Characterization of groundwater types and residence times in the Verlorenvlei catchment, South Africa to constrain recharge dynamics and hydrological resilience

The Verlorenvlei catchment on the west coast of South Africa is a semi-arid region that is growing progressively more reliant on groundwater due to increased variability in precipitation and increasing agricultural produc-tivity. The groundwater systems have been put under additional stress given the recent 2015-2017 El Nino similar to system that led to drought conditions along the west coast of South Africa. This increased reliance puts the natural environment and human dependence on groundwater into direct conflict. Groundwater was sampled for delta 18O, delta 2H, delta 13C, 14C, 3H and 3H/3He ratios in addition to cation and anion concentrations from seventeen production boreholes and two springs in the catchment. Residence times were estimated using tritium and radiocarbon, and in the case of the latter, the Pearson Model has been used to correct for possible carbonate dissolution. Hydrochemistry and residence times of groundwater in the Verlorenvlei catchment have successfully been used to distinguish between the primary-porosity alluvial aquifer, the secondary-porosity Malmesbury shale aquifer (MG) and the fractured rock aquifers associated with the Table Mountain Group (TMG). Ground-water mixing has been identified within the catchment and this plays an important role in the variation in groundwater chemistry and residence time between the aquifer systems. The discrepancy between the calculated radiocarbon and 3H/3He ages in the TMG and alluvial aquifers has been evaluated using a lumped parameter model that confirms that the TMG is strongly dominated by young groundwaters.

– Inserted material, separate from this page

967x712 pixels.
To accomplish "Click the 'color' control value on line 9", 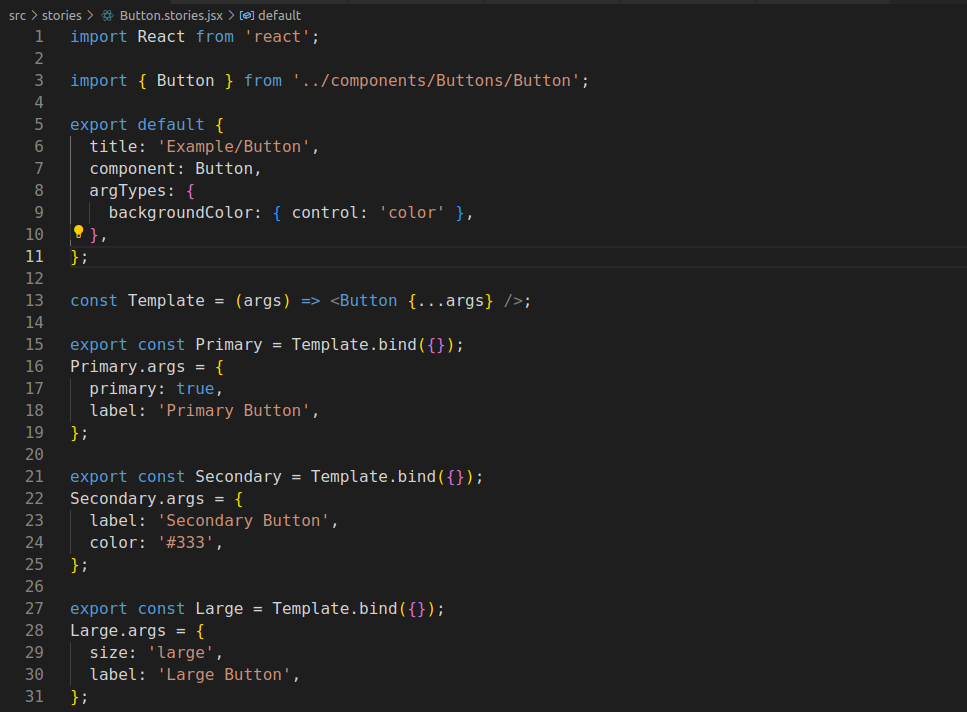I will coord(412,212).
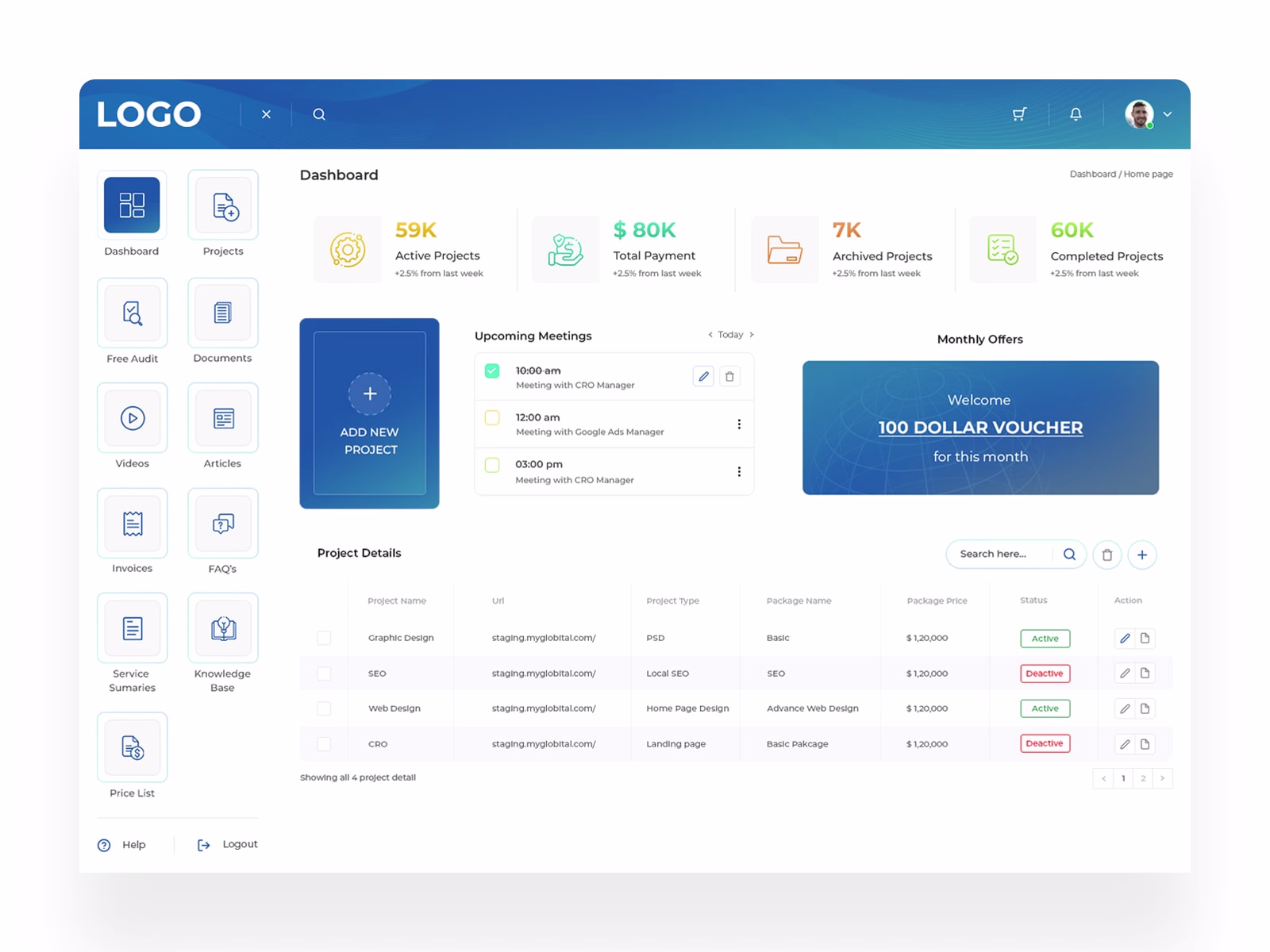Open the options menu for the 03:00 pm meeting
This screenshot has height=952, width=1270.
tap(739, 471)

Young 3H/3He residence times calculated for groundwater in the TMG (34-57 years) and alluvial aquifers (34-47 years) implies that these systems are most susceptible to reduced groundwater recharge. Given the interconnected nature of the aquifer systems, reduced recharge rates into the TMG aquifer will decrease groundwater flow to both the alluvial and MG aquifer and this will impact the long-term sustainability of the RAMSAR listed Verlorenvlei estuarine lake and wetlands at the catchment outlet. Future residence time studies should consider using a lumped parameter model (LPM) to calculate the age distribution of groundwater in these aquifers as this would provide additional insight into the sustainability of the groundwater systems.

Automated summary

The Verlorenvlei catchment in South Africa's west coast is increasingly relying on groundwater due to changing precipitation patterns and increased agriculture. Groundwater chemistry and residence times have been used to differentiate between different aquifers, and the mixing of groundwater plays a role in variation of chemistry and residence time. Young groundwater is more susceptible to reduced recharge, which impacts the sustainability of the Verlorenvlei estuarine lake and wetlands. Future studies should use a lumped parameter model to further understand groundwater system sustainability.